Como un verso clarísimo, decir la sombra
Rocío Cerón
tanto de la belleza como del terror,
ambas cosas en claroscuro
Pura López Colomé
Colocarse en el espacio para encontrar una manera de yacer en el mundo, cuestionar los ángulos, restituirse algo de lo que late en lo incierto. Si la poesía respira, si la poesía es ritmo, quien escribe entonces configura un pulso estético, una forma donde la sangre, la pleura pulmonar, el dolor fulminante y el miedo se traducen en verso: «Sólo imaginando Ondinas / el dolor se transforma en poesía», canta Melisa Arzate Amaro en Titila sangre. Porque todo poema va configurándose para calar (abrir la herida hasta lo más profundo de la herida, hasta encontrarse con la luz, la verdadera luz de la escisión del lenguaje), para que «el alma del oyente quede temblando», como diría Vicente Huidobro. En este volumen signa un corte profundo a la escritura; el caudal anuncia, entre flores, anatomías y frutos —agua que corre entreverada por/entre el lenguaje—, algo que sangra, algo que sólo resuelve la enunciación poética y la vida que nombra.

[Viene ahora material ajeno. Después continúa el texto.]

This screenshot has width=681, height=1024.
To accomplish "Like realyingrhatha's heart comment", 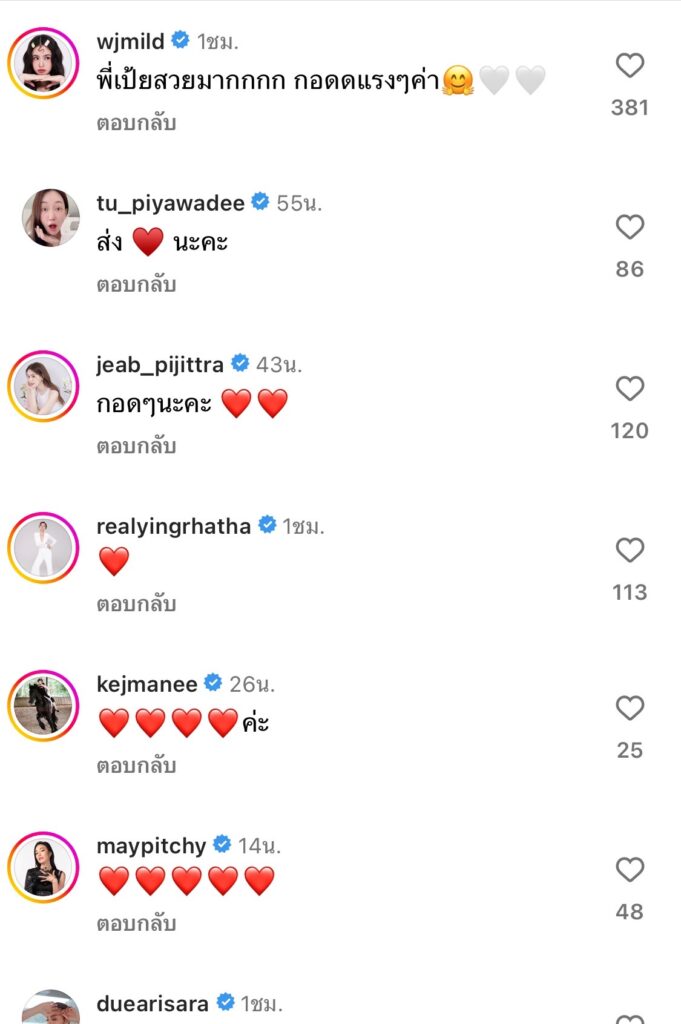I will pos(630,550).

Arzate Amaro estalla solarmente el verso entre violencia y rabia creando imágenes que van de lo mítico, con una Astarté divina (receptora de múltiples emblemas de poder y sabiduría), hasta un paisaje cotidiano de una cierta mesa puesta (para desentrañar sus viandas), donde todo está dado para un banquete sublime y donde todo, al mismo tiempo, es cuestionado y desobedecido. ¿Qué se desobedece ante lo aparentemente vasto? Todo. Abundancia y aquietamiento. Voz que busca el universo. Madre que canta a su hijo nación. Fuego que lo arrasa todo y es lluvia verbal para otorgar voz a las ausentes, a las interlocutoras pasadas, presentes y por venir. Una rítmica de apertura y cierre donde los alveolos acompasan la poesía de la autora como quien respira entre llagas y victorias. Música de tabaco humeante y «nucas erizadas».
¿Qué apuesta un libro como Titila sangre? Me atrevería a decir que una poesía como una faena de anunciación humanística donde la «sangre emana ardiente de mano y vientre / la vida / de azufre y polvo», como puntualiza Arzate Amaro. Una poesía de estados reales e imaginarios donde el cuerpo se repliega o expande entre purgatorios e infiernos pasando por la velocidad del vértigo del mundo. Espacios de pausa de la soledad y el tiempo acompasado de los amantes, sonido del mundo que arroja a sus sobrevivientes porque, cito a la poeta, «todos nosotros, gorriones de plomo batiendo las alas en tormenta volcánica, / hambre de nostalgia, dolor del tiempo, / peso del otro, patetismo propio y ajeno. / Todo de tan imperfecto, perfectamente nuestro». Un nuestro que es un suyo. Suyo hilado de reflejos, bordes y geografías de transiciones verbales donde la claridad de las palabras alumbra sombra, hace que nazca. Verso cuchillo, verso patíbulo, verso sala de parto, donde lino y pólvora hacen estallar los cimientos. Desde ahí seguir mirando, escuchando, poniendo el cuerpo para que no se escabullan los demonios y denunciar aquello mirado por ventanas: escenas de santones y embrujados, títeres de poesía vacua.
Titila sangre habla de lo que queda, de lo que no es oropel o sonido ambiental, sino sonido liminal de cuerpo, habitación y paisaje. Escritura desde los nervios, medular, hambrienta, amorosa. Cabalgante entre tiempos, cíclica y contemporánea, de claroscuros que son rasgados por una daga circunstancial. Filo de quien vacila porque vive, tiembla porque respira lo que hay en la poesía de desvelo y memoria, se arroja en pos de ella para adentrarse en la subsistencia misma del sentido primero del poema: restituir lo profundamente humano aunque se tenga que rascar la tierra hasta llegar a la ceniza más profunda, donde yace la dolorosa lengua del de Tracia.
Rocío Cerón (Ciudad de México, 1972). Es poeta. Su obra investiga las formas de construcción de la memoria, sus vacilaciones, la suspensión de sentidos (para crear otros sentidos) y el desplazamiento como territorios de choque para crear piezas transmediales.